What did I do wrong?

Code:
Code:
function menu() {
while [ "$input" != "q" ]; do
        echo -e "\n$red Hello $name$exmark$normal\n
        $green 1)$normal Option 1
        $green 2)$normal Option 2
        $yellow q)$normal Quit\n "

read -p "Choose your poison:  " -n 1 input
echo -e "\n"
}

# 2  
Old 05-09-2013
A function declaration should be either:
Code:
function menu {
...
}

or:
Code:
menu() {
...
}

PS: You forgot "done" to close the while-loop.
# 3  
Old 05-09-2013
Quote:
Originally Posted by Scott
A function declaration should be either:
Code:
function menu {
...
}

or:
Code:
menu() {
...
}

PS: You forgot "done" to close the while-loop.
I tried 'function menu {', 'menu() {' and the example in my post - nothing works, same error.

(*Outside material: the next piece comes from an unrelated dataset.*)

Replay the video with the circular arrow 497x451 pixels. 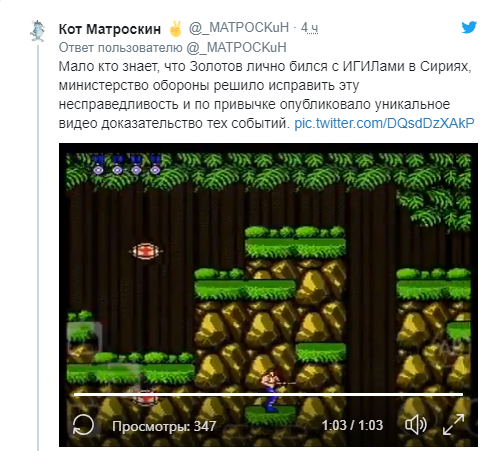pyautogui.click(x=83, y=425)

Thanks for pointing out I'm missing "done" at the end - I have it in the script, but forgot to move it into the function Smilie

Any other ideas regarding the function problem?
# 4  
Old 05-09-2013
Then please post the exact code.
# 5  
Old 05-09-2013
Code:
#!/bin/bash
name=`whoami`
exmark="!"
input=""
prompt="hoose your poison: "

normal=`echo "\033[m"`
aqua=`echo "\033[36m"`
yellow=`echo "\033[33m"`
whiteOnRed=`echo "\033[41m"`
red=`echo "\033[31m"`
blue=`echo "\033[34m"`
green=`echo "\033[32m"`
boldWhite=`echo "\033[1;37m"`

function menu {
while [ "$input" != "q" ]; do
        echo -e "\n$red Hello $name$exmark$normal\n
        $green 1)$normal Option 1
        $green 2)$normal Option 2
        $yellow q)$normal Quit\n "

read -p "Choose your poison:  " -n 1 input
echo -e "\n"
}

if [ "$input" = "1" ]; then
echo ""
        read -p "Are you sure? " -n 1 input2
        if [ "$input2" = "y" ] then
                who
        if [ "$input2" = "n" ] then
                menu
        else echo "Please choose 'y' or 'n'"
fi
elif [ "$input" = "2" ]; then
        echo -e "$whiteOnRed Option 2$normal"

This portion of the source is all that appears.